鈴子も【彼ら】が現れているひとり。つまり遠くない未来に死ぬ運命にあるんだけど、そう告げられても動じず話を聞いてくれ、【彼ら】が現れている別の人を救うべく行動さえ起こしてしまう。
それから“僕”と鈴子は【彼ら】の運命を変えるために行動を共にしていきます。やがて思い出されてくる“僕”の空白の記憶、不可思議な末路を辿る【彼ら】の登場、そして近づく鈴子の「運命の日」――。

帯にある、「二度読み必至!!」という文言。これはまさにその通り。
ネタバレになるので詳しくは書きませんが、真相にはあっと驚かされました。たしかに奇妙だなと感じる部分はあったものの、それよりも鈴子の突拍子もない言動が勝っていたりしていて。
改めて読み返したときには納得がいったし、これ本当はこういうことだったんだなと、気づく場面もあったりした。小説だからこその作品、小説として読めて良かった作品でした。
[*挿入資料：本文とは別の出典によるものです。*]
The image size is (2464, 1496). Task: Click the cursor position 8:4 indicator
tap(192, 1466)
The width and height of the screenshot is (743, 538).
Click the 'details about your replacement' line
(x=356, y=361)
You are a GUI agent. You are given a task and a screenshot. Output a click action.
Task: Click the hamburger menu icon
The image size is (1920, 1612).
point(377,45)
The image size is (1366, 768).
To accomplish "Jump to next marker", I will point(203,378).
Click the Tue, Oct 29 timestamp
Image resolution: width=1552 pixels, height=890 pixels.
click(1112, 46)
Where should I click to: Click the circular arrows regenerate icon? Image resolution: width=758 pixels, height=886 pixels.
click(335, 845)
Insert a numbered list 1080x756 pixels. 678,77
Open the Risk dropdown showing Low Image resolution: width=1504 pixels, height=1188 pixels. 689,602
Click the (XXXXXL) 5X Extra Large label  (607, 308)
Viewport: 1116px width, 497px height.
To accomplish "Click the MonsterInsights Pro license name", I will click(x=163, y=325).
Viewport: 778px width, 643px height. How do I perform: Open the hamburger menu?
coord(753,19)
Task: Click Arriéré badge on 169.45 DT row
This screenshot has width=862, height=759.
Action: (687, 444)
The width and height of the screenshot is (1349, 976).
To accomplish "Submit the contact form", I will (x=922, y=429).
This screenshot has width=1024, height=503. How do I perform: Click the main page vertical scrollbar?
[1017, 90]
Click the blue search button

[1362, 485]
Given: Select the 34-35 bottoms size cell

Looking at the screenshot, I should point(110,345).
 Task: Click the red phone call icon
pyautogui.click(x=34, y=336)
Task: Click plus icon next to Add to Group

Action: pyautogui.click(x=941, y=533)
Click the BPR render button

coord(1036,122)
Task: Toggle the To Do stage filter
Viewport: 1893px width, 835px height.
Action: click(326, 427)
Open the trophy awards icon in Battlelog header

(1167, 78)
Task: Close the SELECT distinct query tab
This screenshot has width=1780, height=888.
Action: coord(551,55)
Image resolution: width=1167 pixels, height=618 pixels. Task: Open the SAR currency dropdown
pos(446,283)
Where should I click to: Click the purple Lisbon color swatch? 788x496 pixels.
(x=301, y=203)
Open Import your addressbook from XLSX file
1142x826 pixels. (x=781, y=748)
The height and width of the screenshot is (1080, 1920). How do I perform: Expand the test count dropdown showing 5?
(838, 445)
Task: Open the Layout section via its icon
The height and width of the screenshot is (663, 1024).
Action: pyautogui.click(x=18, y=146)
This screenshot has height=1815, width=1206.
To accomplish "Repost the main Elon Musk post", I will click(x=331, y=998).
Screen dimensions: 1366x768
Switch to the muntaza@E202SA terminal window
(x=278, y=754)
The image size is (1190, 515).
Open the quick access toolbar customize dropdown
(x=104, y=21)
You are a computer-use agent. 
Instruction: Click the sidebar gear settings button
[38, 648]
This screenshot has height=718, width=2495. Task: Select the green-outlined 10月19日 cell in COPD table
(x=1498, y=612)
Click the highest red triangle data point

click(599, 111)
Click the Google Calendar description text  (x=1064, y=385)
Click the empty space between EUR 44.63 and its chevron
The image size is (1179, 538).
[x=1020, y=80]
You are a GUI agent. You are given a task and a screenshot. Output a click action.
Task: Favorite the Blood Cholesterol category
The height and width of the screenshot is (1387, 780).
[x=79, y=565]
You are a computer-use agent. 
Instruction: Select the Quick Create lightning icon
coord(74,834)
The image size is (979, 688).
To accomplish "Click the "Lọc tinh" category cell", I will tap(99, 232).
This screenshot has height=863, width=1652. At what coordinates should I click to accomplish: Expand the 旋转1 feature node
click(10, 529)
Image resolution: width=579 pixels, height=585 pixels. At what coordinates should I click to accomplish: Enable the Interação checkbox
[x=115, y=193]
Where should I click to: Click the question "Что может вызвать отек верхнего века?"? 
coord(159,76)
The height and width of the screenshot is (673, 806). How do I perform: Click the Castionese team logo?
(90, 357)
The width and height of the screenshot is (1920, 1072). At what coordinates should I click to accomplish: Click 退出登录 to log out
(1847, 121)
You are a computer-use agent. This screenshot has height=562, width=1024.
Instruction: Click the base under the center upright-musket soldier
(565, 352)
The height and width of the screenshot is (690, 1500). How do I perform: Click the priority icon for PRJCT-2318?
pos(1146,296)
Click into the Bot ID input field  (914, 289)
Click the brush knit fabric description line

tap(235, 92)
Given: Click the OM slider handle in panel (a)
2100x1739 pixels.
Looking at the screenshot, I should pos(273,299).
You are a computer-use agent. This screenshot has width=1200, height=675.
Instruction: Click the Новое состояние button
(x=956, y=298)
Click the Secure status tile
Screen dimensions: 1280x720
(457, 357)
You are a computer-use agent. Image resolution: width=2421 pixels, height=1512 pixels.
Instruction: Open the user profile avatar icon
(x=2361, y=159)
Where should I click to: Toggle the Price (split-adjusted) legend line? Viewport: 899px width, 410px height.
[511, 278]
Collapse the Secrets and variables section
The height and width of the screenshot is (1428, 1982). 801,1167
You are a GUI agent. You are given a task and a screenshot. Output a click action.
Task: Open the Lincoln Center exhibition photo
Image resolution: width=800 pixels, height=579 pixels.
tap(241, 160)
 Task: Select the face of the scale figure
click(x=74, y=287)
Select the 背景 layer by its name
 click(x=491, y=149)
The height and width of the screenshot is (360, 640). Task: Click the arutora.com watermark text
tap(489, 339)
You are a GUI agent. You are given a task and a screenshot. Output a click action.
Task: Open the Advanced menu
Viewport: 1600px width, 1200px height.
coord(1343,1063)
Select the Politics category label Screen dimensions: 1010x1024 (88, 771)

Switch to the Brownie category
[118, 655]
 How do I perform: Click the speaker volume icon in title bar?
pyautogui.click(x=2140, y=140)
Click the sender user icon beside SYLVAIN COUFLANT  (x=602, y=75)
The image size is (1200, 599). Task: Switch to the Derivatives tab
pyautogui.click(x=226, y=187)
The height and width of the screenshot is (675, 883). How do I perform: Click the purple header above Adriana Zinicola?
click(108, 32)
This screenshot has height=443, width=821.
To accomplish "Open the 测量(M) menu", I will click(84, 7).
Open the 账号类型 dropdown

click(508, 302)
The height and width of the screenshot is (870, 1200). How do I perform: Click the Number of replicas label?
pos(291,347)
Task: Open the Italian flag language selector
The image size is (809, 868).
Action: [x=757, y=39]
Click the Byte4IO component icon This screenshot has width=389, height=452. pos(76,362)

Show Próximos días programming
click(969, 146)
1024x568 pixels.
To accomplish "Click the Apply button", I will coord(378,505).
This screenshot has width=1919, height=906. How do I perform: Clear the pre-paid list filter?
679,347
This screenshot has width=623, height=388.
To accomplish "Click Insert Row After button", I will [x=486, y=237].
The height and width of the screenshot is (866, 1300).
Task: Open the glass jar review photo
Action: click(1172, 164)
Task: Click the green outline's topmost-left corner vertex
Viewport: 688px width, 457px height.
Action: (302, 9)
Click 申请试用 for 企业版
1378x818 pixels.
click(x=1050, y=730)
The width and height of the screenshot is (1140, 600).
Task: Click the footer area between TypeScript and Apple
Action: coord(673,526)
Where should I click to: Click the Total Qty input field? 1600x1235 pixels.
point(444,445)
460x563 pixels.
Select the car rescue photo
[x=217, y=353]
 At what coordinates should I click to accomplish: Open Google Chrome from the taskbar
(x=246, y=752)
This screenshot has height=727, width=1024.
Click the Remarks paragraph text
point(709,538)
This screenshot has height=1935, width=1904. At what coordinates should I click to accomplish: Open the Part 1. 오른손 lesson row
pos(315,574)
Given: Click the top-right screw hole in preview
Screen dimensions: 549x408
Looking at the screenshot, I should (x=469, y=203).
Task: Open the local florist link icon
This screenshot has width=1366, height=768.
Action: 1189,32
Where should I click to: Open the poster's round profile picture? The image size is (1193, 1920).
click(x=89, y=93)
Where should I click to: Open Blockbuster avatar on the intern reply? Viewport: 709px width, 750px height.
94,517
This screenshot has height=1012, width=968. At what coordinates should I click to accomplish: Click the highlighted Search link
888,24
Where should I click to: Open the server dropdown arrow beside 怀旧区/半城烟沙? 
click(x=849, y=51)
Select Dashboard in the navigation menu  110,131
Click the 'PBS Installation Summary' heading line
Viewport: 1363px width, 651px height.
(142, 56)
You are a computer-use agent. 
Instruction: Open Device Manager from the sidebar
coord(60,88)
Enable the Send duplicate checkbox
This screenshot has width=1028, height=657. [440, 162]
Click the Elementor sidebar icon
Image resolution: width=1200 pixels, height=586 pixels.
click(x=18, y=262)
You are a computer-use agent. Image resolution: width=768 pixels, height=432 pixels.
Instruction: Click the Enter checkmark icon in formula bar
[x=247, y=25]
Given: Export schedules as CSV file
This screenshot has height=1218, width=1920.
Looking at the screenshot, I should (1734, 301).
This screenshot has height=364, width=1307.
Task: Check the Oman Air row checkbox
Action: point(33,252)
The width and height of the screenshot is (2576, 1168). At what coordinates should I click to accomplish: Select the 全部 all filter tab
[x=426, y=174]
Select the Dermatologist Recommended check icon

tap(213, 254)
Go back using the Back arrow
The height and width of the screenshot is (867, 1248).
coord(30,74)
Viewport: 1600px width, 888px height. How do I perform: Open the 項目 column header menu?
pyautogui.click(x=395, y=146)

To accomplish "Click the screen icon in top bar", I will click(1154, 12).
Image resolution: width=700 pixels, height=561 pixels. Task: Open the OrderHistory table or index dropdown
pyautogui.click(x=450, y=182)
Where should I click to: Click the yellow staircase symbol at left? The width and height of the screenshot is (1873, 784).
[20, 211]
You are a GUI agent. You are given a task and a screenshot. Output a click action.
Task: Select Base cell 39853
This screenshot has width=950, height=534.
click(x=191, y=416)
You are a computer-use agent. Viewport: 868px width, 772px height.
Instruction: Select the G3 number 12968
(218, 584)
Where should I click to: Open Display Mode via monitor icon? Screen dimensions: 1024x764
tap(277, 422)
鈴子がとる言動の予想外さには驚かされもするし、笑ってしまうこともあったんだけど、ここに“僕”の突っ込みが加わることで成立する絶妙な会話も好きなんです。漫才のような愉快さがある。名コンビ。
同時に、鈴子の存在にとても救われるようでした。【彼ら】を見る力と空白だらけの記憶、苦しさを抱え込み思い悩んできた“僕”にとって、寄り添い向き合ってくれる鈴子がいかに大事か。その明るさや優しさ、なにより「大丈夫。一人にしないから」という言葉がどれほど希望だったか。

鈴子と出会って、“僕”が自分と、過去と向き合い、歩き出すまで。その過程には惹きつけられるばかり。結末を迎えて本を閉じたとき、しばし余韻に浸っていたほどです。ラストシーン素敵だったなあ……。